▸ Work instruction:
Give the number of lines in the data below where the word "computer" appears, and nothing besides.

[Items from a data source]
-- Opening Marker --

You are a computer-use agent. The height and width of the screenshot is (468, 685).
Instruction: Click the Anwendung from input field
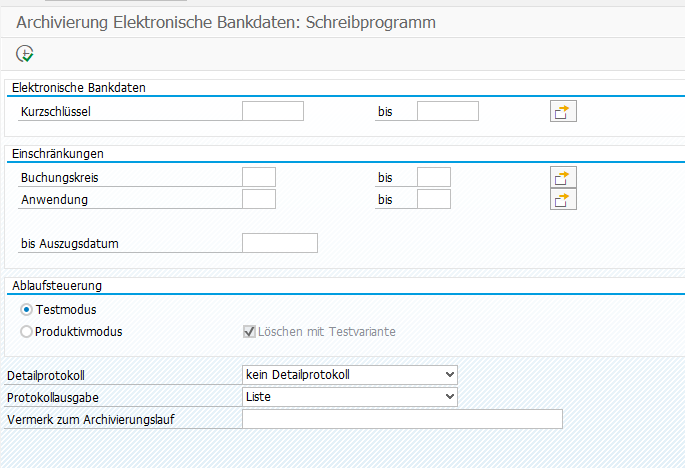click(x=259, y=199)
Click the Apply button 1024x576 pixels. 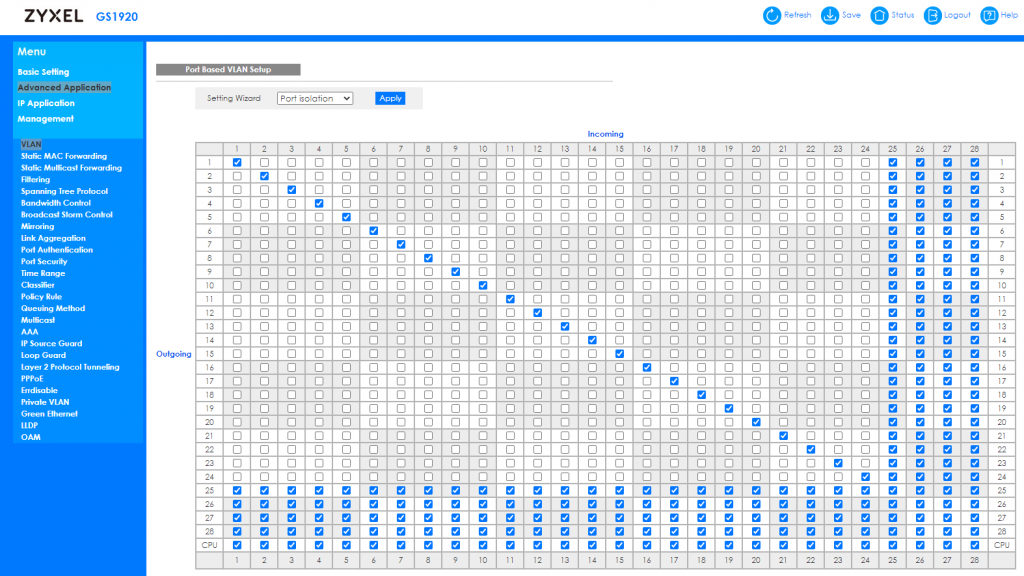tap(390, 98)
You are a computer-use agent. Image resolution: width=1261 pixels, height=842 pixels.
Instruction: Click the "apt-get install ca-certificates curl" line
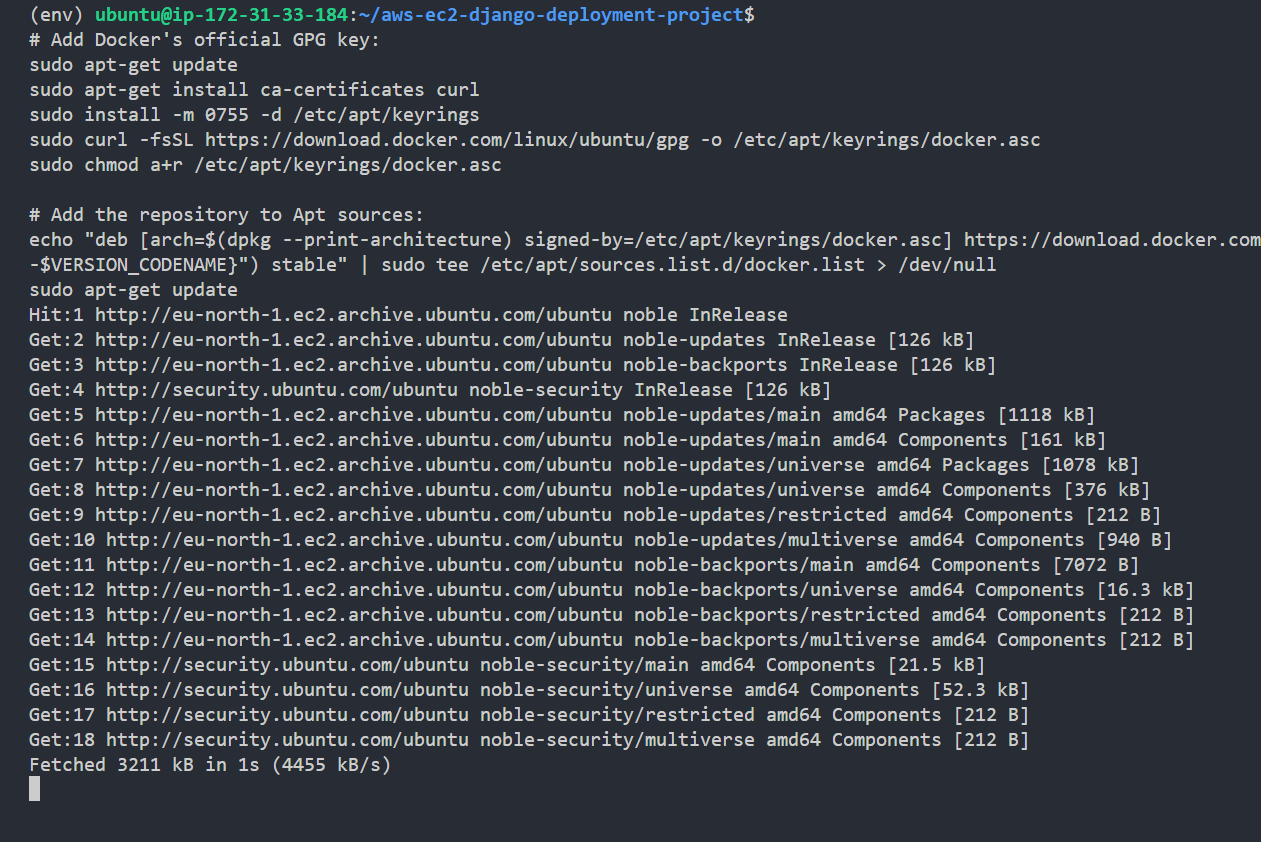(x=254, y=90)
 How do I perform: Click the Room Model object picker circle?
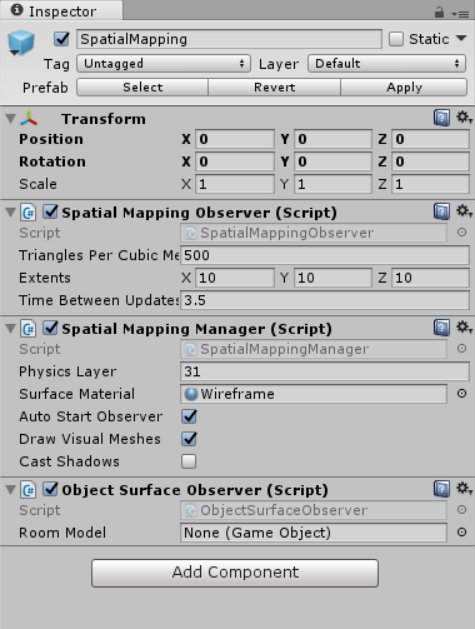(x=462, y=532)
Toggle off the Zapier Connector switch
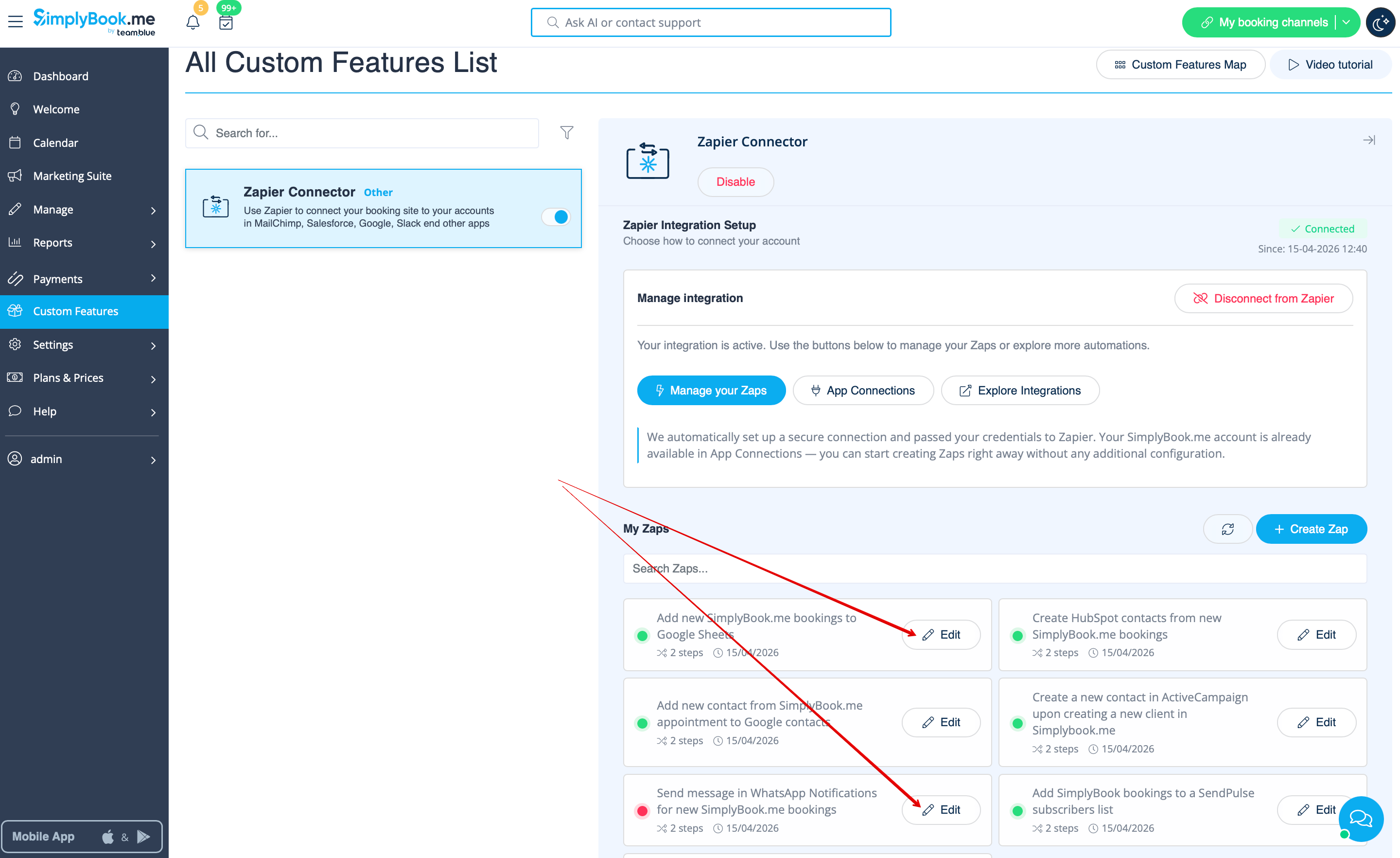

-- Closing Marker --

▸ Written response:
2